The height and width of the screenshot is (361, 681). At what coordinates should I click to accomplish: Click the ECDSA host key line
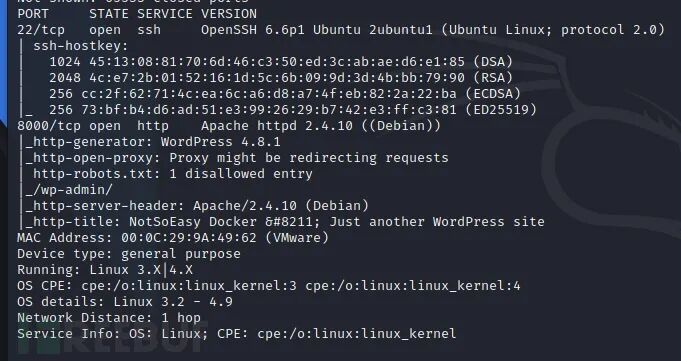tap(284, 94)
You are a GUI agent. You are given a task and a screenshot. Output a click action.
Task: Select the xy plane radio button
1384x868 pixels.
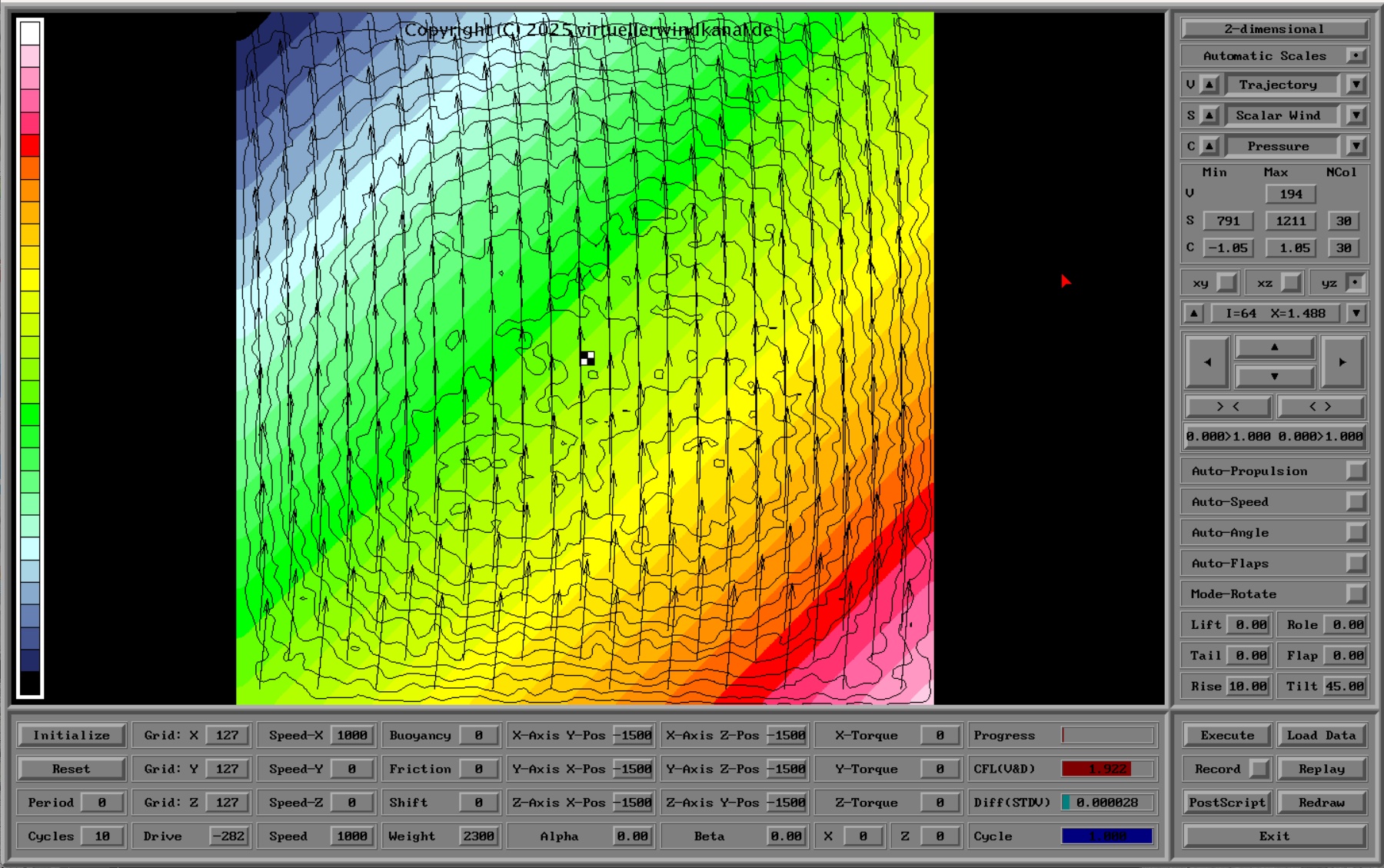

++++++

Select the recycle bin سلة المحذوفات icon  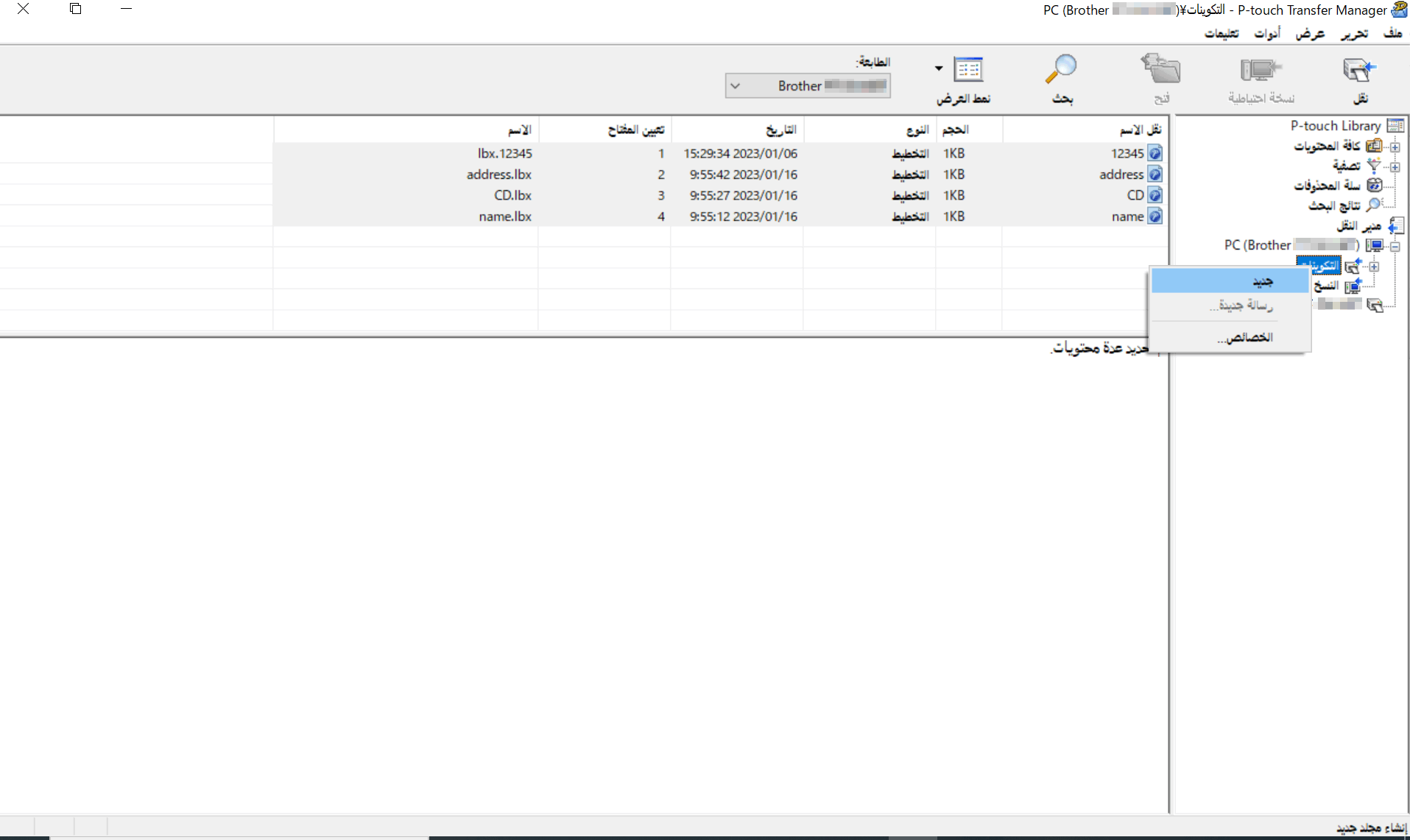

++++++

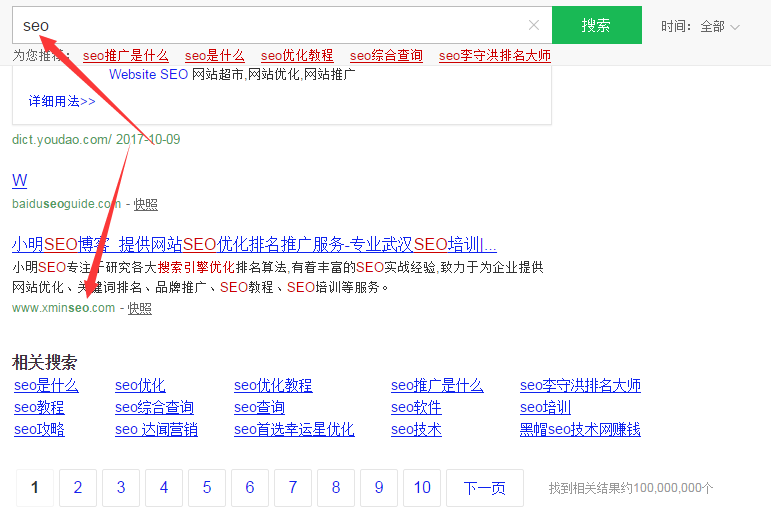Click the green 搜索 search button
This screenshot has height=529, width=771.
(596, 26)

++++++

• WHAT THE TASK REQUIRES
Look above for the line with "The height and" and the line with "You are a GUI", then copy exactly the lines from the first through the second, both kept, with no pictures.

• WRITTEN RESPONSE
The height and width of the screenshot is (361, 681). At what coordinates should I click to accomplish: Click the ECDSA host key line
tap(284, 94)
You are a GUI agent. You are given a task and a screenshot. Output a click action.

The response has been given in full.